== Available data
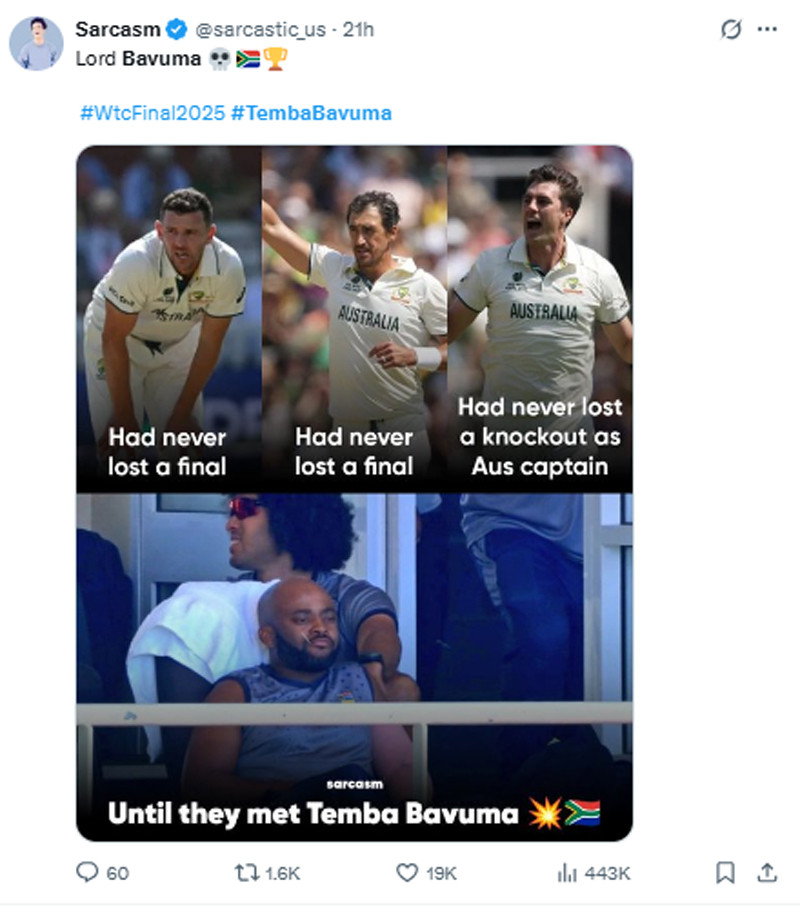
Task: Open the Sarcasm profile avatar
Action: click(36, 43)
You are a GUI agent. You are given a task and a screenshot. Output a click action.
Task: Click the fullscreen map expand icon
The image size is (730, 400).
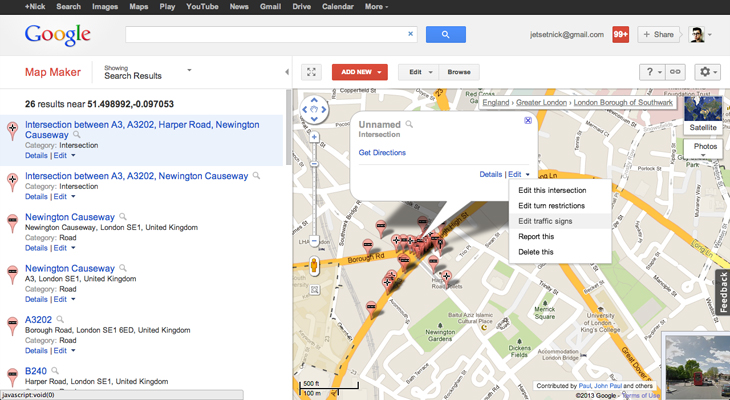coord(312,72)
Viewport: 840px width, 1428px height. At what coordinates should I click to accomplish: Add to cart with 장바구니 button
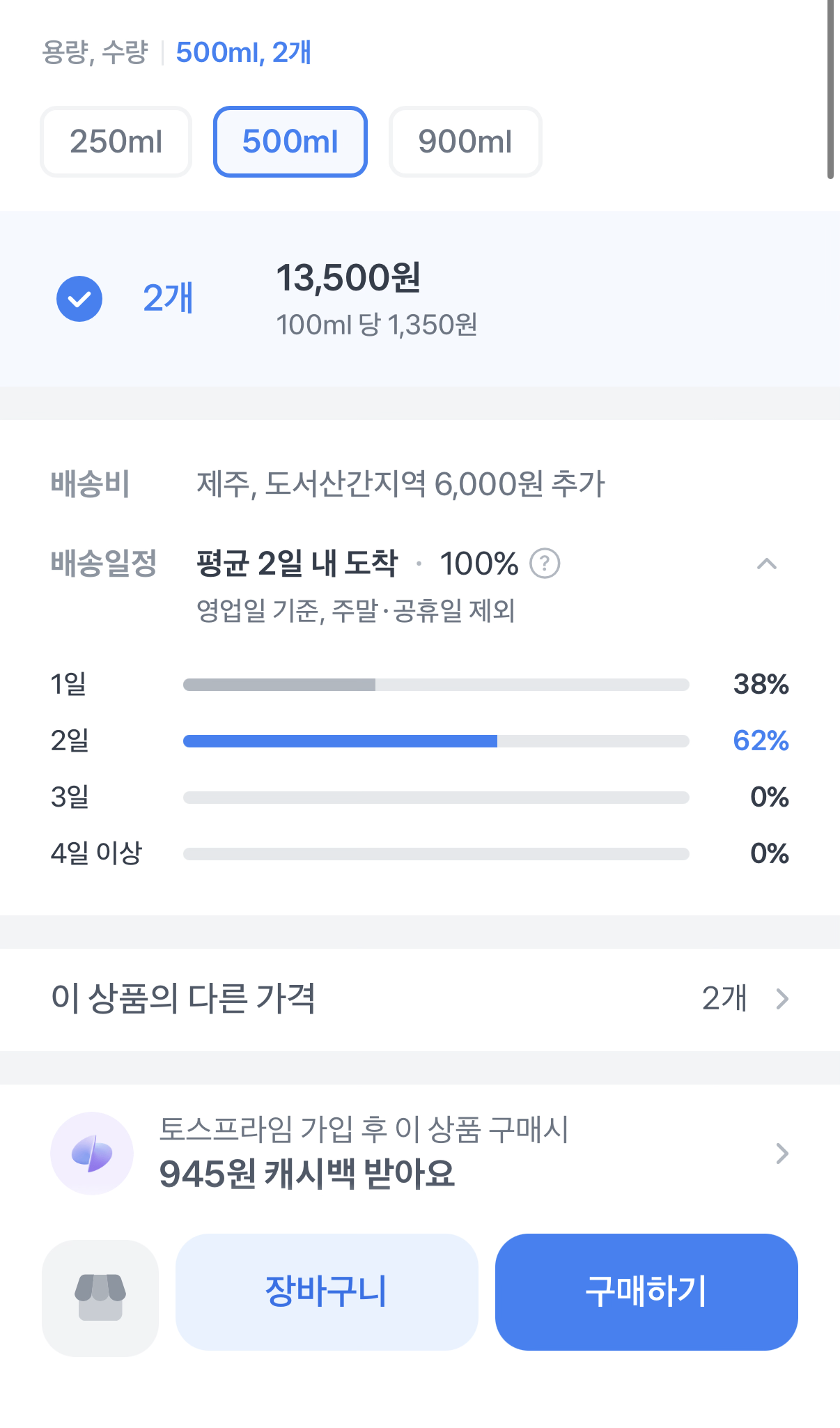pos(327,1292)
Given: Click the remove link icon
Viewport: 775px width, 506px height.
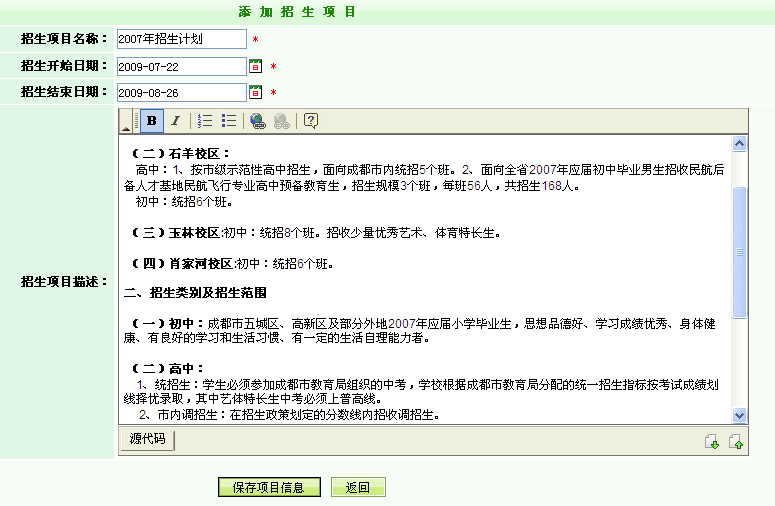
====
-- Action item --
Write out exactly the lines from the one containing "Task: Click the fullscreen map expand icon" to the last line of the records above, both included, and leave out any pictures.

-- Final answer --
Task: Click the fullscreen map expand icon
The image size is (730, 400).
coord(312,72)
Viewport: 840px width, 1428px height. At what coordinates should I click to accomplish: Add to cart with 장바구니 button
pos(327,1292)
Given: Click the remove link icon
Viewport: 775px width, 506px height.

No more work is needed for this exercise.